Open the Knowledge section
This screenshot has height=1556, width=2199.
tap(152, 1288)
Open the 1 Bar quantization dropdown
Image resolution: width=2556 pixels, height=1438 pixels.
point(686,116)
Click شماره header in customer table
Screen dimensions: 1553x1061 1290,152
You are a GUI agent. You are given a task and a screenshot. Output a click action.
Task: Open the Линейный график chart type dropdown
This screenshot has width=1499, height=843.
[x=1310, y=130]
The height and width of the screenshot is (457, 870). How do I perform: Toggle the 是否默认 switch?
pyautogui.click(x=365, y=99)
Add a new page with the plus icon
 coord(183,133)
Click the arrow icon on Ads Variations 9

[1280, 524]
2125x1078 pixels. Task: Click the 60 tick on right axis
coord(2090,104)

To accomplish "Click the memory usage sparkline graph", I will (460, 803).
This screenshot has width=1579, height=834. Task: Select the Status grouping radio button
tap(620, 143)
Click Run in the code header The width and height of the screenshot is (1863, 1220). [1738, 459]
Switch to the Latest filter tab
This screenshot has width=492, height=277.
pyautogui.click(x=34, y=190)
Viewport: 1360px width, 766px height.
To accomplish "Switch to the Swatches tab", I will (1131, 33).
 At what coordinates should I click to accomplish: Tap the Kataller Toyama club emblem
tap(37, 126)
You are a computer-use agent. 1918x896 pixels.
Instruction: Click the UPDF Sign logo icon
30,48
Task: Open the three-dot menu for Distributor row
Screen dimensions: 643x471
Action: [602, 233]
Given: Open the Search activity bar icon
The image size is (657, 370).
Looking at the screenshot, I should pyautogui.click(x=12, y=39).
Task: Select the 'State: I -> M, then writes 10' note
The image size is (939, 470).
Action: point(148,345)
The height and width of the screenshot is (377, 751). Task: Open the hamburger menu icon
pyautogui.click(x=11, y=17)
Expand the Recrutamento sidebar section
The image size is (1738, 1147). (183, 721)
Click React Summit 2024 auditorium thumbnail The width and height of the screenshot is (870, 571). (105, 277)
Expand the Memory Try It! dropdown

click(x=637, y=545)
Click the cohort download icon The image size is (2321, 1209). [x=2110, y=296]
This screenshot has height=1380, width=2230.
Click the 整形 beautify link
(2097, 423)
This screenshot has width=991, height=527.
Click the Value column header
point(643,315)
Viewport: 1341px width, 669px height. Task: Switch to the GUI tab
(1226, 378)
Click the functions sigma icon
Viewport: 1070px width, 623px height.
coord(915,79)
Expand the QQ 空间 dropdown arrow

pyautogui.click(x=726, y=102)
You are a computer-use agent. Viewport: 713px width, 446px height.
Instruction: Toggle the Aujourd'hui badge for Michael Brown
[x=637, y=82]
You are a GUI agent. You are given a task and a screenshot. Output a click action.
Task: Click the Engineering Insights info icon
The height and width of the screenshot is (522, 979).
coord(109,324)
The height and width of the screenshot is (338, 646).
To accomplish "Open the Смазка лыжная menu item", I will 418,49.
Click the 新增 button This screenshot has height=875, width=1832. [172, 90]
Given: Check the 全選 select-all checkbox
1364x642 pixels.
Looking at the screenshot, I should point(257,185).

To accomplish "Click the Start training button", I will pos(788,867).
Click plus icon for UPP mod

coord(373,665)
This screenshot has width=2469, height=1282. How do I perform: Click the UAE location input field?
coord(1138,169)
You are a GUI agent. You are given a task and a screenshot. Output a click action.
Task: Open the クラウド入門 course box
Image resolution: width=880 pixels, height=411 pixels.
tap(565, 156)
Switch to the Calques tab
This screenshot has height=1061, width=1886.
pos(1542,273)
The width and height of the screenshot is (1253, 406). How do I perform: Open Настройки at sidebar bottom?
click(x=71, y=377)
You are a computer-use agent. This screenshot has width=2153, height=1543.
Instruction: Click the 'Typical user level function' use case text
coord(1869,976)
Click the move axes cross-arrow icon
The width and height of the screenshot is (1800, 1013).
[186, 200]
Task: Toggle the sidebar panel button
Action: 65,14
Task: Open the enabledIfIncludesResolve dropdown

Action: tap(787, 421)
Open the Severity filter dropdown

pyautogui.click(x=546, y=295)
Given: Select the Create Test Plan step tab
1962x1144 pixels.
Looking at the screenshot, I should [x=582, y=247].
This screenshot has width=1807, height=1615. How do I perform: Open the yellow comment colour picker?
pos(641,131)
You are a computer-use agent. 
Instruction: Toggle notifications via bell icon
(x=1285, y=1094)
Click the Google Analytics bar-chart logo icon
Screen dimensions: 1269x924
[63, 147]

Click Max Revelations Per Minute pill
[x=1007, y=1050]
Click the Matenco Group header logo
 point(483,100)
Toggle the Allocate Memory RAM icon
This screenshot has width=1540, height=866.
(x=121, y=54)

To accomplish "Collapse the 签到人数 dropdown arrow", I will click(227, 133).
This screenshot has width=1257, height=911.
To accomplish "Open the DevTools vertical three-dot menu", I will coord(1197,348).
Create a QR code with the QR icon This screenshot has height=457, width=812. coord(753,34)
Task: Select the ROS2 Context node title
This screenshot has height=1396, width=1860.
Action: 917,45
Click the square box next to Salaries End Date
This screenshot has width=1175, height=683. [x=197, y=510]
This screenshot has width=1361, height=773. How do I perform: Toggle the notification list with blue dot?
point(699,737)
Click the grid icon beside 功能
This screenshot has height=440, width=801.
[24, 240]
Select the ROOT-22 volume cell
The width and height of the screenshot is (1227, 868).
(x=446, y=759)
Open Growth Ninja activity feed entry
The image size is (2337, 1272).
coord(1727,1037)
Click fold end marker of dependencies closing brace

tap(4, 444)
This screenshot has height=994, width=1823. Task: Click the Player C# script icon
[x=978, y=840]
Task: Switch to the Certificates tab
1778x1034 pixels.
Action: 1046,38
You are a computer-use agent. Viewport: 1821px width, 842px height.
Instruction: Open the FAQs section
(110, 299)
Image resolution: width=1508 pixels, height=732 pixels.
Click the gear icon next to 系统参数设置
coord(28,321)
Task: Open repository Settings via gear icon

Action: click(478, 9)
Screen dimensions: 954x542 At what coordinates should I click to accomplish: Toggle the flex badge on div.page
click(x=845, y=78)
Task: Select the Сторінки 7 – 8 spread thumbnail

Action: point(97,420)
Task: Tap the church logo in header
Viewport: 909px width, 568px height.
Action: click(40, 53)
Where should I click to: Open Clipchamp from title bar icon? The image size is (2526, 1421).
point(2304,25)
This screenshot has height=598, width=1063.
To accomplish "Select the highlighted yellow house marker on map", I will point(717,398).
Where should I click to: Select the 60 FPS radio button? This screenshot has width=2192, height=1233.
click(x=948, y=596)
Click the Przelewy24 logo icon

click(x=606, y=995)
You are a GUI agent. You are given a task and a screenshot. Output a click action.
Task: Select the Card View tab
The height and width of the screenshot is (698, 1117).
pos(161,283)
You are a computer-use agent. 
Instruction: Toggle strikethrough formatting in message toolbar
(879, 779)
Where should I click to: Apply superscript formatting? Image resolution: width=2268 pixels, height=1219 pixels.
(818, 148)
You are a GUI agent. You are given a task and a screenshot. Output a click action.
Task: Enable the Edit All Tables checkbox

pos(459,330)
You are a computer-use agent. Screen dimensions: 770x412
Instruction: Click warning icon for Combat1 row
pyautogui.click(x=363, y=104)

= = = = =

- **Task statement**
Return, unchanged, the run of lines above that opens with the line containing "Click the cohort" and closes with the line containing "You are a computer-use agent. Viewport: 713px". Include both.

- **Response area**
Click the cohort download icon The image size is (2321, 1209). [x=2110, y=296]
This screenshot has height=1380, width=2230.
Click the 整形 beautify link
(2097, 423)
This screenshot has width=991, height=527.
Click the Value column header
point(643,315)
Viewport: 1341px width, 669px height. Task: Switch to the GUI tab
(1226, 378)
Click the functions sigma icon
Viewport: 1070px width, 623px height.
coord(915,79)
Expand the QQ 空间 dropdown arrow

pyautogui.click(x=726, y=102)
You are a computer-use agent. Viewport: 713px width, 446px height.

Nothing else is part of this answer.